Dichiarazione Lega - “Non è più tollerabile assistere a una simile escalation di insicurezza nella nostra città. I genovesi non possono e non devono rassegnarsi a scoprire, un giorno sì e l’altro pure, tramite articoli di giornale e video social, che interi quartieri sono ormai fuori controllo”. Lo dichiarano i consiglieri comunali della Lega a Genova, Paola Bordilli e Alessio Bevilacqua. I due esponenti intervengono duramente a seguito degli ultimi, preoccupanti episodi di cronaca che hanno colpito il capoluogo ligure.

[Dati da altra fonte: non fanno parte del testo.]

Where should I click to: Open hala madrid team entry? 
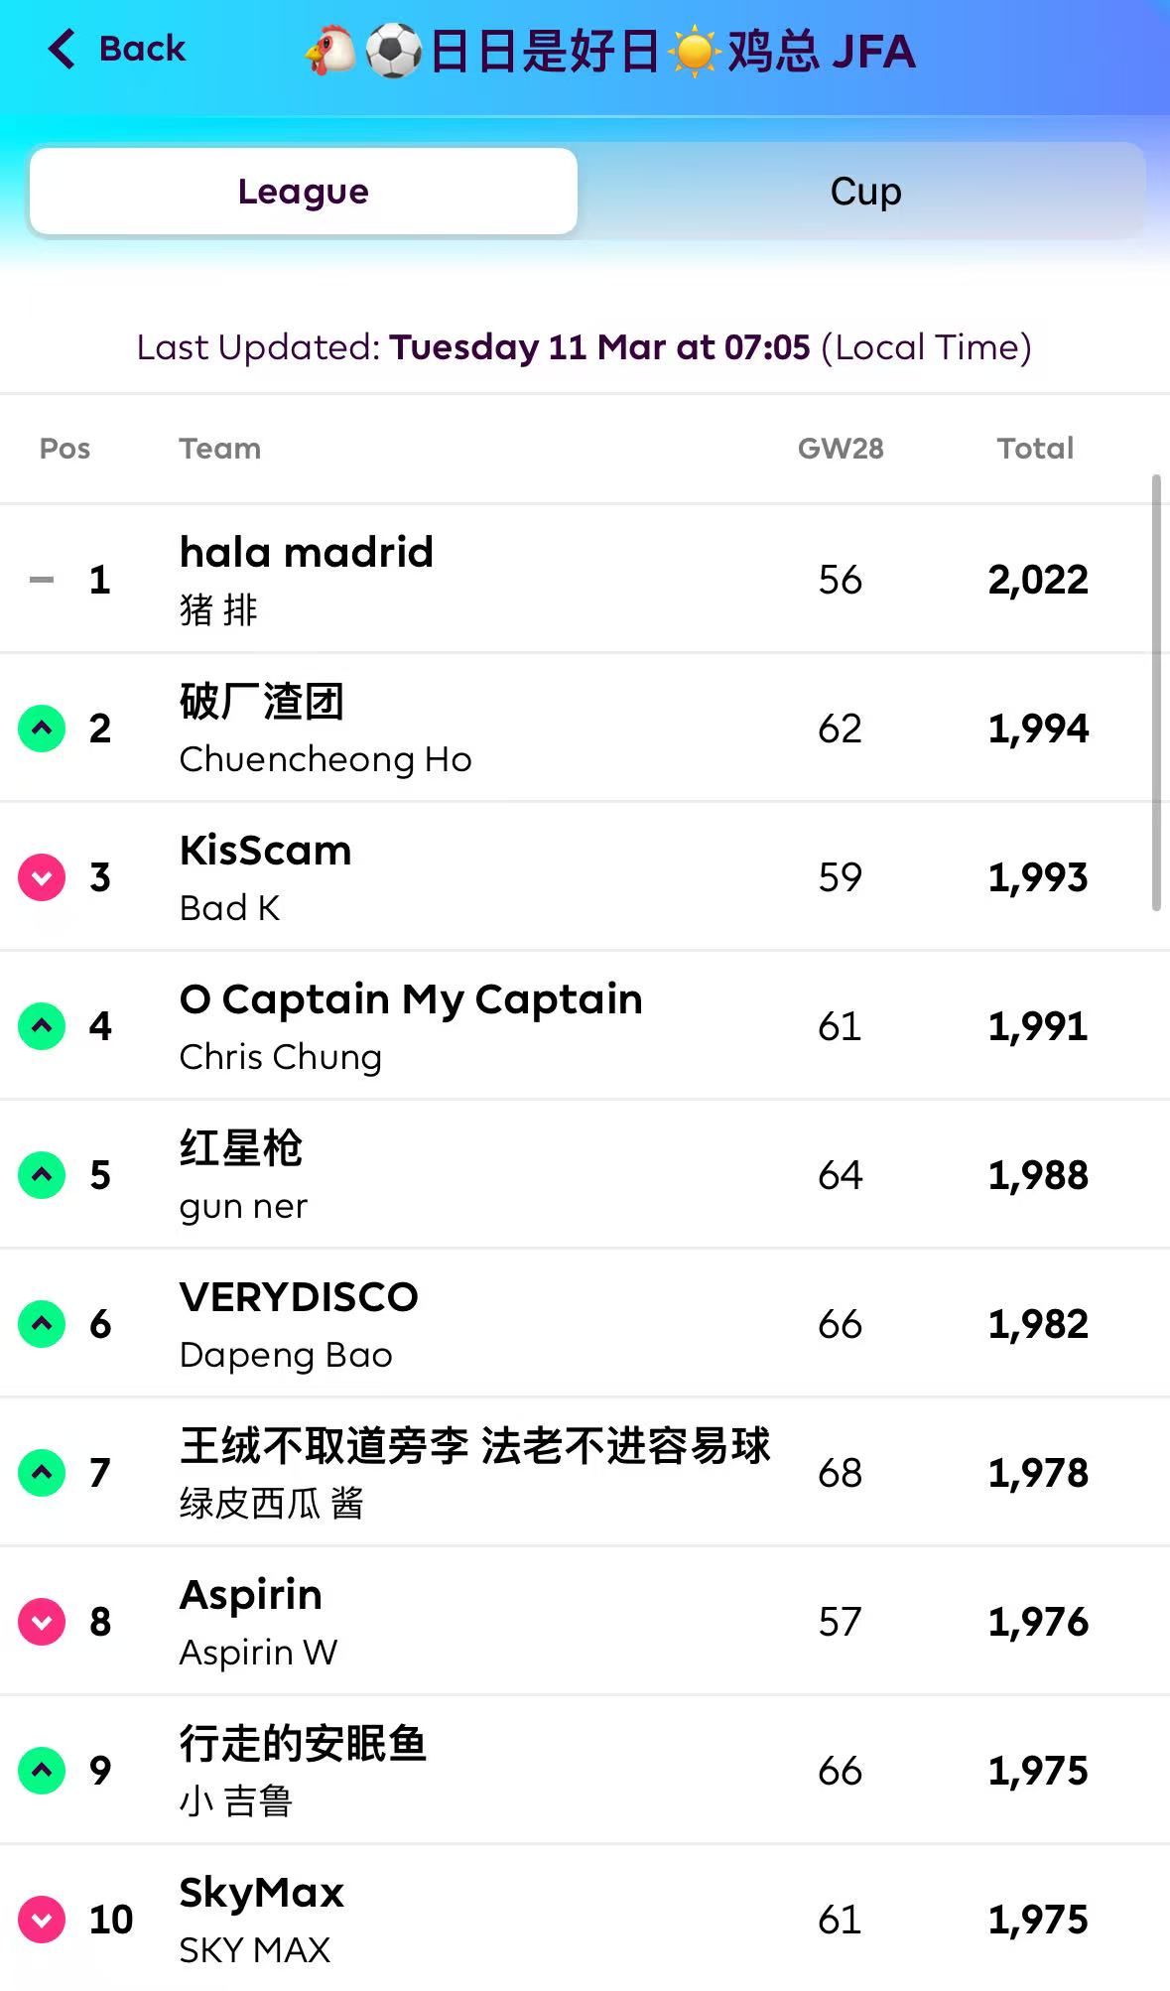tap(307, 553)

“Solo ieri abbiamo denunciato per l’ennesima volta le gravissime situazioni di insicurezza in Darsena — continuano Bordilli e Bevilacqua — e poco fa, in pieno giorno e in pieno centro, si è consumato l’ennesimo episodio inaccettabile all’interno di un luogo storico e frequentato dalle famiglie come Villetta Di Negro. Dagli organi di stampa apprendiamo infatti che il presunto aggressore, un uomo di nazionalità senegalese, avrebbe ucciso un italiano senza fissa dimora. Siamo di fronte a situazioni inaccettabili, che minano la tranquillità dei residenti, dei commercianti e dei turisti”.

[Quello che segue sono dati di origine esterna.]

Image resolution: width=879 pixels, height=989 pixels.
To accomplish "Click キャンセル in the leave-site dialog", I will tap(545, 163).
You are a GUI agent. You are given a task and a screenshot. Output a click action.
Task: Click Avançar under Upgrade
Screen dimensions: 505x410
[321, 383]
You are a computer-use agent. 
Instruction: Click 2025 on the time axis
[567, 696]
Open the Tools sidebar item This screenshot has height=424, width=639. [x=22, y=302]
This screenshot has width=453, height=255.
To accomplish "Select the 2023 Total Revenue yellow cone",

Siap - Dopo il delitto di Villetta Di Negro, il segretario del SIAP Genova, Roberto Traverso, richiama l'attenzione sul tema della sicurezza urbana e sul degrado di alcune aree cittadine. Il sindacato condivide la necessità di arrivare alla firma dei Patti per la Sicurezza, ma chiede chiarezza sulla loro struttura e sulle modalità di attuazione. Traverso sottolinea che il Decreto Minniti prevede il coinvolgimento di istituzioni, forze dell'ordine, polizia locale, servizi sociali, associazioni e realtà territoriali. Il SIAP, che ha promosso anche una raccolta firme sul tema, ha già presentato una proposta a Comune, Prefettura e Questura, senza però ricevere riscontri. "Il problema non è solo quando verranno firmati i Patti per la Sicurezza, ma quali contenuti avranno e chi sarà coinvolto", afferma Traverso. "Servono strumenti concreti e condivisi, non annunci o accordi destinati a restare sulla carta". Secondo il SIAP, solo un percorso partecipato e coordinato potrà trasformare i Patti in uno strumento efficace per dare risposte durature ai cittadini.